Please copy the listing below, replacing "Tap" with "Press" everywhere and changing nothing else. Leave the pictures out of your copy.

### Data

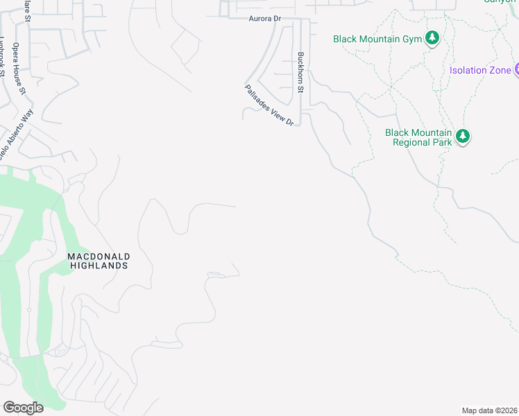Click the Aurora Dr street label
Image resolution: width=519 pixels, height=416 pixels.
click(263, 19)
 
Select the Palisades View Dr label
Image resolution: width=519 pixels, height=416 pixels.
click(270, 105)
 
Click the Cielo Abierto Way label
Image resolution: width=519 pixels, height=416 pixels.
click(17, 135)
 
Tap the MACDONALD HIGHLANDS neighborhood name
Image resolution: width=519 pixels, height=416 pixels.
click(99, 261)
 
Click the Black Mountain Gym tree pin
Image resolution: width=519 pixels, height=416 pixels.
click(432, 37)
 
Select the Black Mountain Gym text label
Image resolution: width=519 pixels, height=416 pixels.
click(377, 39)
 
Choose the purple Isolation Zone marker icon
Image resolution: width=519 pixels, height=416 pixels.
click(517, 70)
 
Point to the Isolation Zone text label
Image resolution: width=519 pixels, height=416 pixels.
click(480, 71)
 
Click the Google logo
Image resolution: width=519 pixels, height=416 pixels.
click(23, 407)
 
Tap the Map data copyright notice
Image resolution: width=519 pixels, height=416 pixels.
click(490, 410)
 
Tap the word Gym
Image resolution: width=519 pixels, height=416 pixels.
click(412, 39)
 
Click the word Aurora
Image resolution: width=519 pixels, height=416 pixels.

######

Output for this task:
Click the Aurora Dr street label
Image resolution: width=519 pixels, height=416 pixels.
click(263, 19)
 
Select the Palisades View Dr label
Image resolution: width=519 pixels, height=416 pixels.
click(270, 105)
 
Click the Cielo Abierto Way label
Image resolution: width=519 pixels, height=416 pixels.
click(17, 135)
 
Press the MACDONALD HIGHLANDS neighborhood name
Image resolution: width=519 pixels, height=416 pixels.
click(99, 261)
 
Click the Black Mountain Gym tree pin
Image resolution: width=519 pixels, height=416 pixels.
click(432, 37)
 
Select the Black Mountain Gym text label
Image resolution: width=519 pixels, height=416 pixels.
click(377, 39)
 
Choose the purple Isolation Zone marker icon
Image resolution: width=519 pixels, height=416 pixels.
click(517, 70)
 
Point to the Isolation Zone text label
Image resolution: width=519 pixels, height=416 pixels.
click(480, 71)
 
Click the Google logo
Image resolution: width=519 pixels, height=416 pixels.
click(23, 407)
 
Press the Map data copyright notice
Image resolution: width=519 pixels, height=416 pixels.
click(490, 410)
 
Press the word Gym
Image resolution: width=519 pixels, height=416 pixels.
click(412, 39)
 
Click the word Aurora
Image resolution: width=519 pixels, height=416 pixels.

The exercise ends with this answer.